_Passage source_
══════
La guerre en Ukraine entre maintenant dans sa deuxième année sans qu'aucune tentative ne soit faite pour trouver une solution pacifique. Au lieu d'engager des pourparlers de paix, les parties belligérantes se sont encore plus empêtrées dans une dangereuse spirale d'escalade militaire en déployant des systèmes d'armes toujours plus puissants. Comme s'ils étaient encore coincés dans la pensée belliqueuse de la première moitié du XXe siècle, ils espèrent que des offensives militaires à grande échelle et une victoire militaire pourraient leur apporter la paix recherchée. Dans le processus, cela ne fera que détruire davantage l'Ukraine. Mais une conséquence encore plus dangereuse est que le prestige des deux plus grandes puissances nucléaires mondiales dépend du résultat de telles offensives militaires. Cela augmente le risque d'une confrontation directe entre les puissances nucléaires USA et Russie – donc deux pays qui possèdent environ 90% de toutes les armes nucléaires dans le monde.
Après la Première et la Seconde Guerre mondiale, ce serait la troisième fois qu'une guerre déclenchée sur le sol européen pourrait se transformer en guerre mondiale - mais cette fois avec des conséquences potentiellement plus dévastatrices. Déjà maintenant, des gens du monde entier qui n'ont rien à voir avec cette guerre, souffrent de ses conséquences économiques ; une guerre nucléaire pourrait anéantir toutes les personnes, qu'elles appartiennent ou non à une partie belligérante. Ainsi s'est créée une situation que nos ancêtres avaient voulu empêcher par la Charte des Nations Unies.
══════
_Extrait de données_
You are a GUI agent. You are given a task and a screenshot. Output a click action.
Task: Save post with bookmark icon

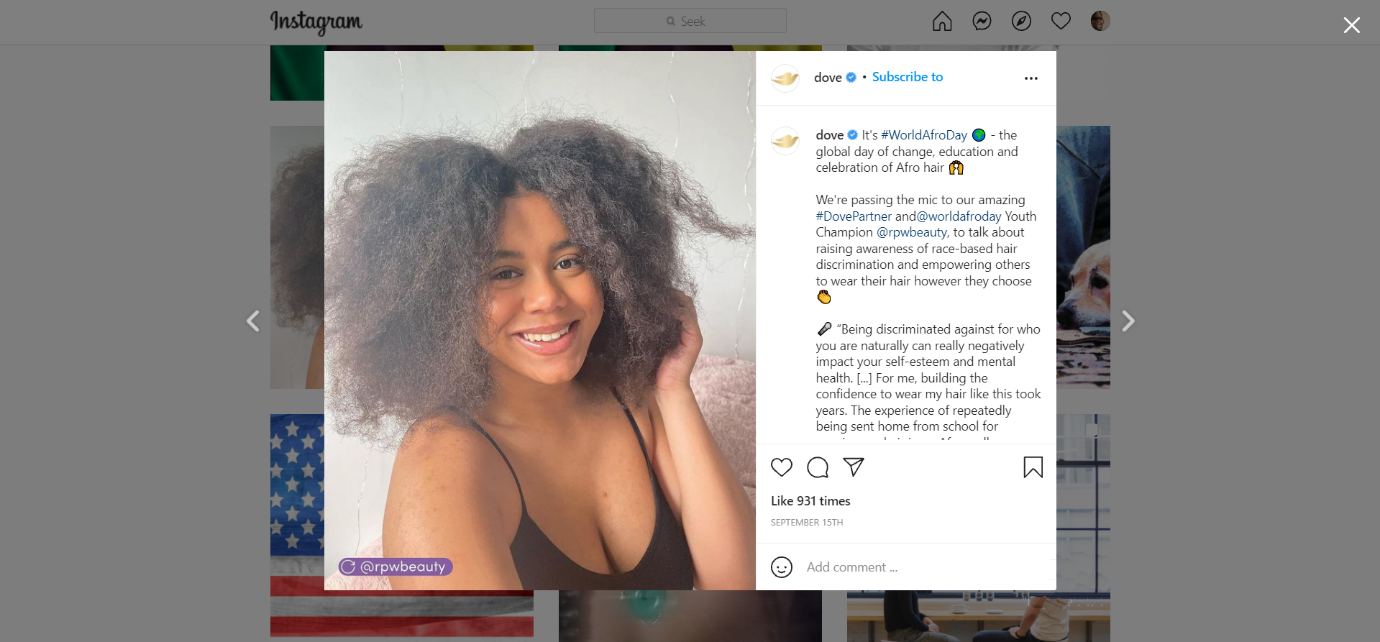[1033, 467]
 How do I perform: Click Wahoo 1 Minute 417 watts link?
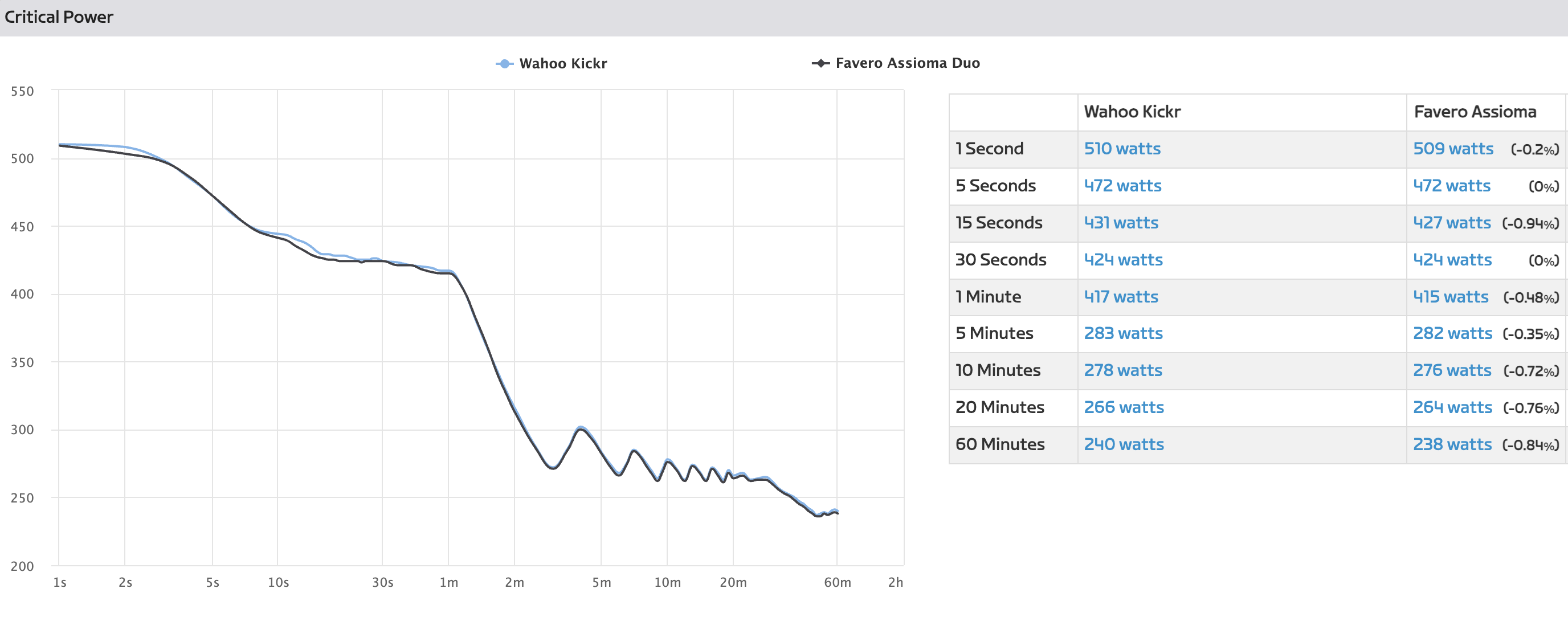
══════
_Consigne A_
Selon le passage sur la guerre en Ukraine, quelle part de l'arsenal nucléaire mondial les États-Unis et la Russie détiennent-ils ensemble ?
_Consigne B_
Rédigez la suite du passage sur la guerre en Ukraine, en enchaînant directement après sa dernière phrase.

_Réponse attendue A_
Environ 90 % de toutes les armes nucléaires dans le monde.

_Réponse attendue B_
Le préambule de la Charte des Nations Unies stipule que « Nous, les peuples des Nations Unies (sommes) déterminés à préserver les générations futures du fléau de la guerre, qui deux fois dans notre vie a causé des souffrances indicibles à l'humanité… » Malheureusement, cet appel de l'ONU avec La Charte semble oubliée aujourd'hui. En particulier, les membres fondateurs originaux, et donc les protecteurs supposés, de la Charte des Nations Unies, les États-Unis, le Royaume-Uni, la France et maintenant aussi la Russie, ont à plusieurs reprises érodé ses principes pour leurs propres objectifs politiques ou, en fait, l'ont complètement ignorée. En tant que membres permanents du Conseil de sécurité de l'ONU avec droit de veto, ils étaient en mesure de le faire. Dans la guerre d'Ukraine, ces quatre pouvoirs de veto sont devenus des adversaires directs, bafouant la Charte des Nations Unies censée empêcher de telles guerres. Ils portent donc la responsabilité première de cette guerre et de ses conséquences vis-à-vis de l'humanité.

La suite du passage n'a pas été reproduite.